Research Project
Grant-in-Aid for JSPS Fellows
PDF(Pigment-Dispersing Factor)は、昆虫脳において概日リズムに関わる神経ペプチドである。最近、このPDFが神経伝達物質として働くことや、神経終末のみならず細胞核でも時計機構に関与することなど、新たな事実が明らかにされた。本研究の目的は、コオロギPDFの存在様式、受容体等について解析し、概日リズム発現の分子機構を明らかとすることである。コオロギPDF前駆体はN端側からPAS、PDF領域からなる。今年度は、神経細胞内におけるPDF、PAPおよび前駆体タンパク質の存在様式を解析する目的で、PDF前駆体タンパク質の各領域に特異的な抗体を用いた解析を実施した。現在、PDFとPAPが切断を受けていない、つまり前駆体のみを特異的に認識するモノクローナル抗体(前駆体認識抗体)、前駆体から切り出しを受けた成熟PDFのみを認識する抗体(成熟PDF認識抗体)、PDF-C端アミド構造を特異的に認識する抗体(PDFアミド認識抗体)、PAP領域を特異的に認識する抗体(PAS認識抗体)を得るのに成功している。これら一連のモノクローナル抗体を用いて、コオロギ脳-視葉における免疫染色を試みた。
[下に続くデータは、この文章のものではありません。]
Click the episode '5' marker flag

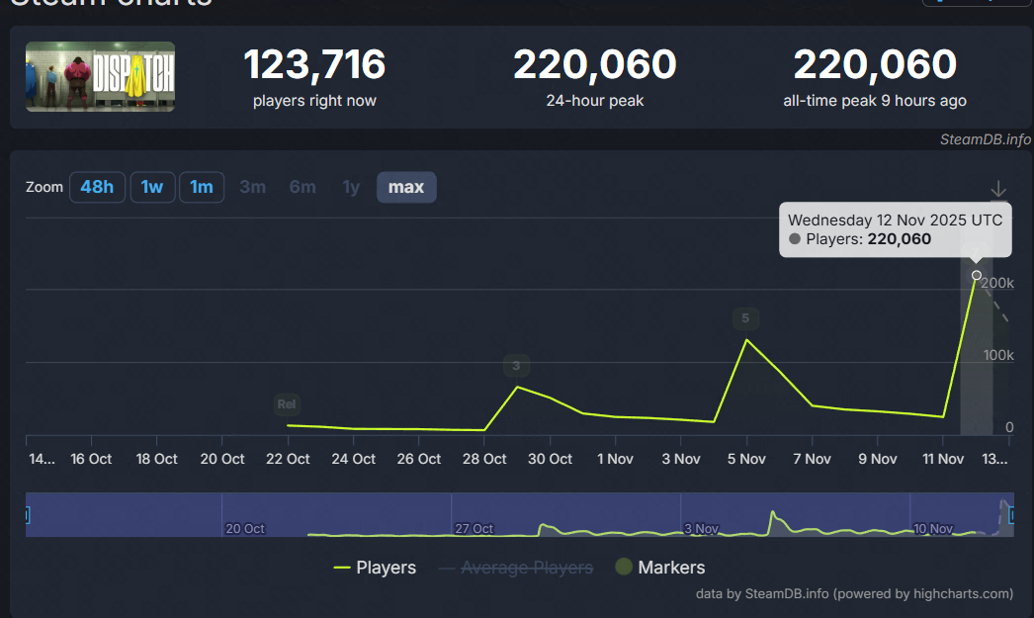tap(746, 318)
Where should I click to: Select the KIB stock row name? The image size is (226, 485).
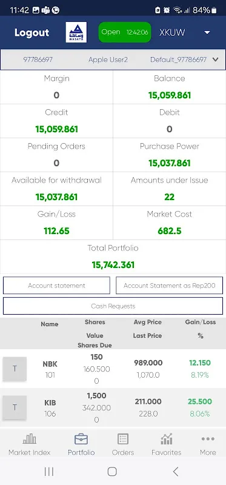pos(50,403)
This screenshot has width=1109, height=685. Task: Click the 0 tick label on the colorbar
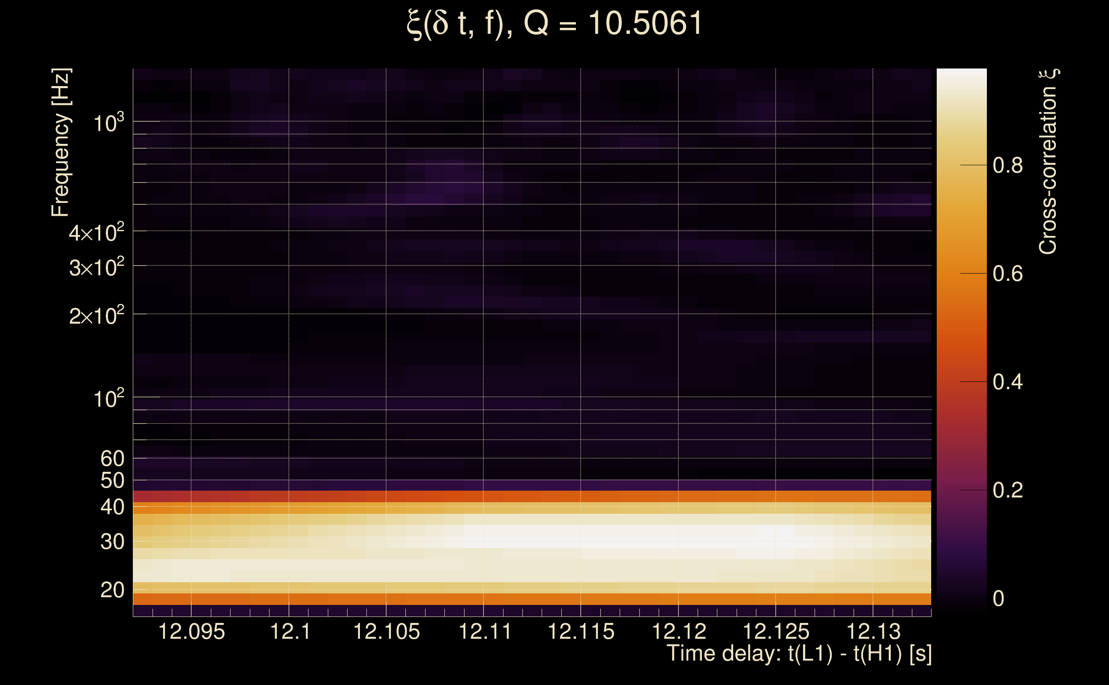click(998, 599)
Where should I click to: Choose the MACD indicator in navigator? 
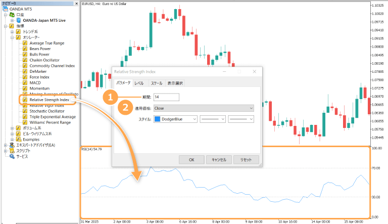point(36,82)
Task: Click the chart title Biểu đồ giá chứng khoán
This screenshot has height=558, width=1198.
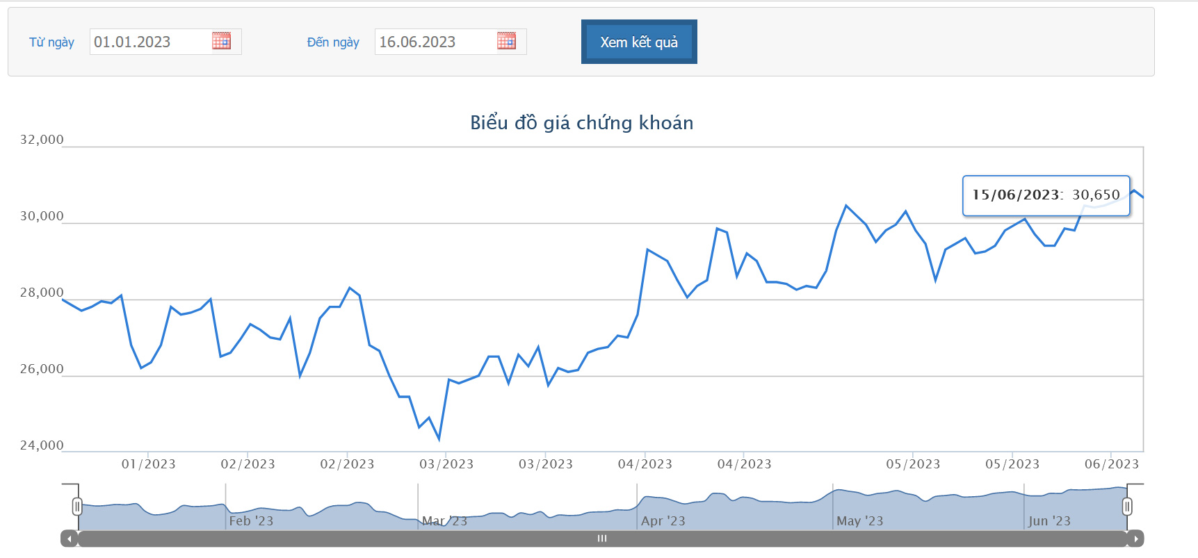Action: 581,123
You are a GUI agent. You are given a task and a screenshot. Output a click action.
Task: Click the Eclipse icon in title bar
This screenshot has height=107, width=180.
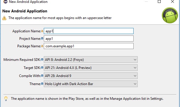tap(5, 2)
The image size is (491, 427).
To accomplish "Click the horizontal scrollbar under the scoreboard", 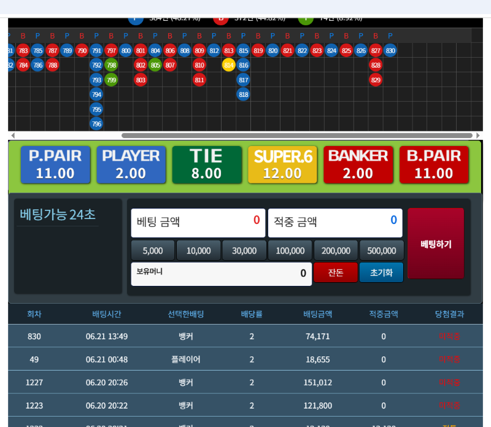I will click(x=297, y=136).
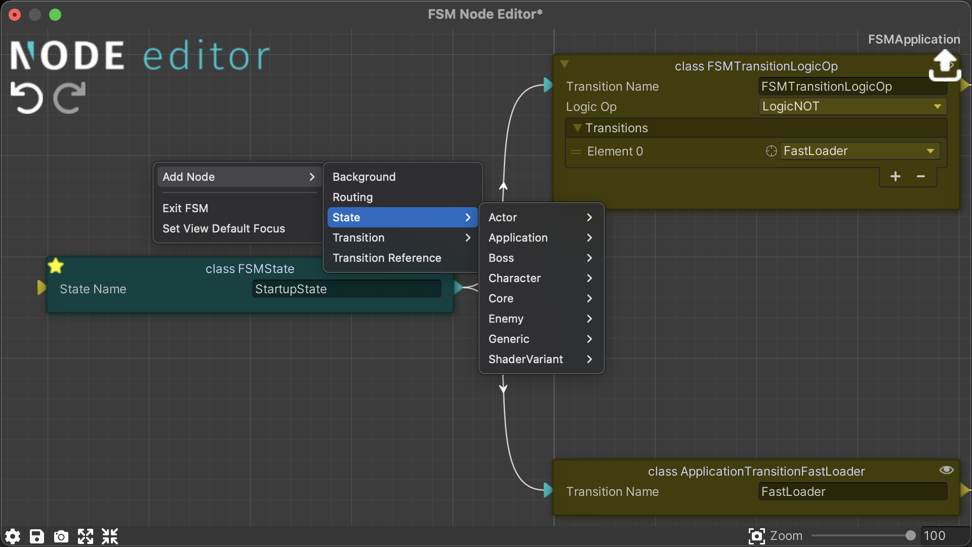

その結果、成熟PDF認識抗体、PDFアミド認識抗体、PAP認識抗体では、いずれもlaminaおよびmedullaと呼ばれる部位に存在する時計ニューロンの細胞体および軸索を明確に染色されることが判明した。さらに興味深いことに、前駆体認識抗体では、それらのニューロンの細胞体のみしか染色されなかった。このことは、PDT前駆体は時計ニューロンの細胞体に局在しており、そこでプロセシングを受けることを示唆する。また、前駆体認識抗体と他の抗体との組み合わせによる共免疫染色を行って、前駆体ペプチドや成熟PDF、PAPペプチドの局在部位の相互関係を調べたところ、プロセシング後の成熟PDFおよびPAPペプチドはともに軸索に局在する(輸送される)ことが初めて明らかとなった。また、時間帯による各々のペプチドの存在量(免疫染色性の強度)には、有意の差は見られなかったことから、PDFのリズム発現は、プロセシング段階で起きているわけではないことが示唆された。一方、PDF受容体の同定は、放射ラベルPDFを用いた昆虫脳ホモジネートに対する結合試験を実施予定であり、現在、結合試験系確立のための条件検討中である。